1. Februar 2021

“Du bist unecht!”

Von nst5

Die einen sagen: „Ich bin halt so!“, wenn man sich an ihrer pampigen Art stößt. Die anderen bleiben auch dann noch zugewandt, wenn sie enttäuscht werden. Was ist der richtige Weg? Sich geben, wie man sich gerade fühlt? Oder die eigenen Bedürfnisse gegen die der anderen abwägen?

Anna Hüttl,
Beraterin für Start-Ups, Mannheim
„Du bist unecht!“ Diese Aussage meiner Mitbewohnerin hat mich hart getroffen und verletzt. Meine erste Reaktion war verständnisvoll, nachforschend. Ich wollte verstehen, was hinter dem Vorwurf steckt. Nach ein paar Tagen war ich wütend: „Was erlaubt sie sich eigentlich, so etwas zu sagen und meine Beziehung zu anderen Menschen zu beurteilen?“ Sie hatte Situationen beobachtet, in denen ich trotz Unstimmigkeiten und Verschiedenheit meine Zuneigung und Loyalität diesen Menschen gegenüber nicht infrage gestellt habe.
Trotz dieser Verletzung habe ich mich für den Weg entschieden, Frieden zu suchen.
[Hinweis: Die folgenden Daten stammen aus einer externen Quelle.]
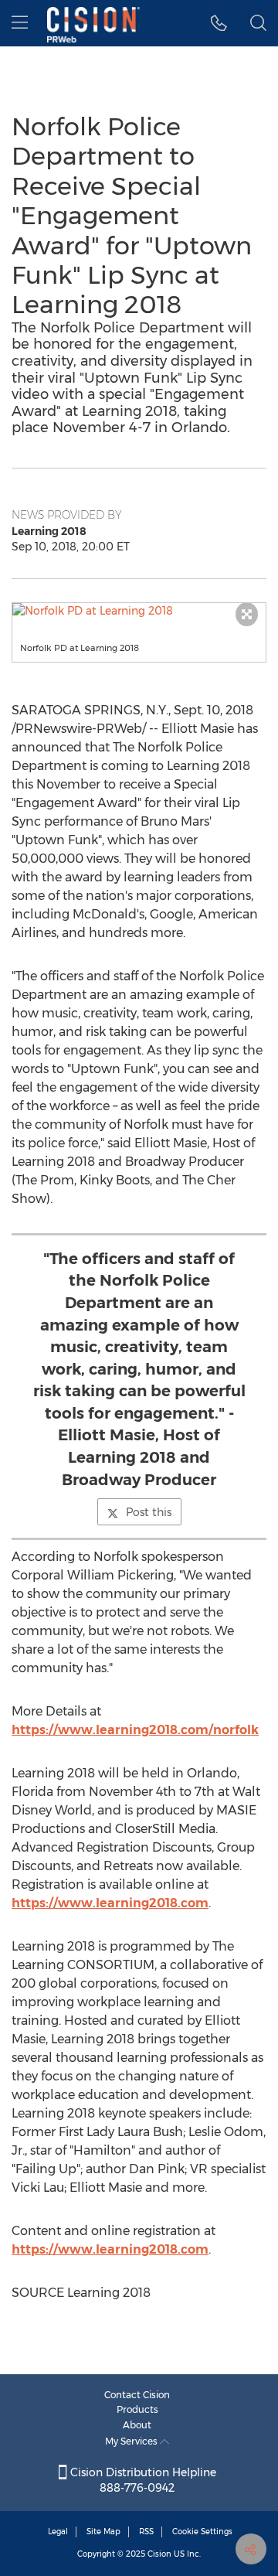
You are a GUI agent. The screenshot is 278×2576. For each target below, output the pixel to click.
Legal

Das hat bedeutet, ihr den Tisch zu decken und etwas von meinem Essen übrig zu lassen, eine kleine Notiz zu hinterlassen, ihr bei der Masterarbeit zu helfen, das Gespräch zu suchen, erreichbar zu sein. Sicherlich nicht der einfachste Weg und vor allem ein schmerzhafter. Am Ende haben wir es nicht geschafft, uns wieder „zusammenzuraufen“, und sie ist ausgezogen. Ich bin im Reinen damit, weil ich meine Schritte auf sie zu – immer wieder – gegangen bin.
Was ich aus dieser Erfahrung lerne? Ich werde mich weiterhin für den Weg „zum Frieden“ entscheiden. Dazu gehört für mich nicht mehr nur kleine Taten der Liebe, Gespräche, in denen ich Verständnis für mein Gegenüber aufbringe, sondern auch, dass ich meine Gefühle und Bedürfnisse anspreche.

Ulrich Busch,
Diplom-Psychologe, Weilrod
„Wenn ich das jetzt sage, löst das garantiert eine hitzige Reaktion beim anderen aus, dann stoße ich auf Widerstand, dann zeigen mir die anderen die kalte Schulter.“ Solche Abwägungen wird jede und jeder kennen.
Leute, die dennoch einfach mit etwas herausplatzen, ohne sich um die Wirkung zu scheren, sagen: „Das ist mir egal“, riskieren aber, schnell als Querulanten oder als rücksichtslos zu gelten.
Aber auch, wer erst überlegt, was er sagen soll, jedes Wort abwägt, steht möglicherweise als jemand da, der er gar nicht sein möchte. Menschen, die sich lange damit beschäftigen, welchen Eindruck sie mit ihren Worten bei anderen hervorrufen könnten, gelten schnell als zögerlich, als zu vorsichtig, als schüchtern oder gar ängstlich.
Man mag den einen zurufen: Warte doch einen Moment ab, dann hast du den anderen nicht unnötig verletzt, das wolltest du doch gar nicht. Wenn du das häufiger machst, bist du auf lange Sicht ganz allein. Zeige auch einmal deine vorsichtige Seite.
Den anderen mag man raten: Trau dich, riskier einmal ein unüberlegtes Wort, das macht dich auf längere Sicht sicherer im Umgang mit Menschen. Ja, du wirst eventuell auf befremdliche Reaktionen stoßen. Das liegt daran, dass du neue Seiten an dir ausprobierst und dass du zeigst, was auch in dir steckt. So kann sich deine Identität festigen.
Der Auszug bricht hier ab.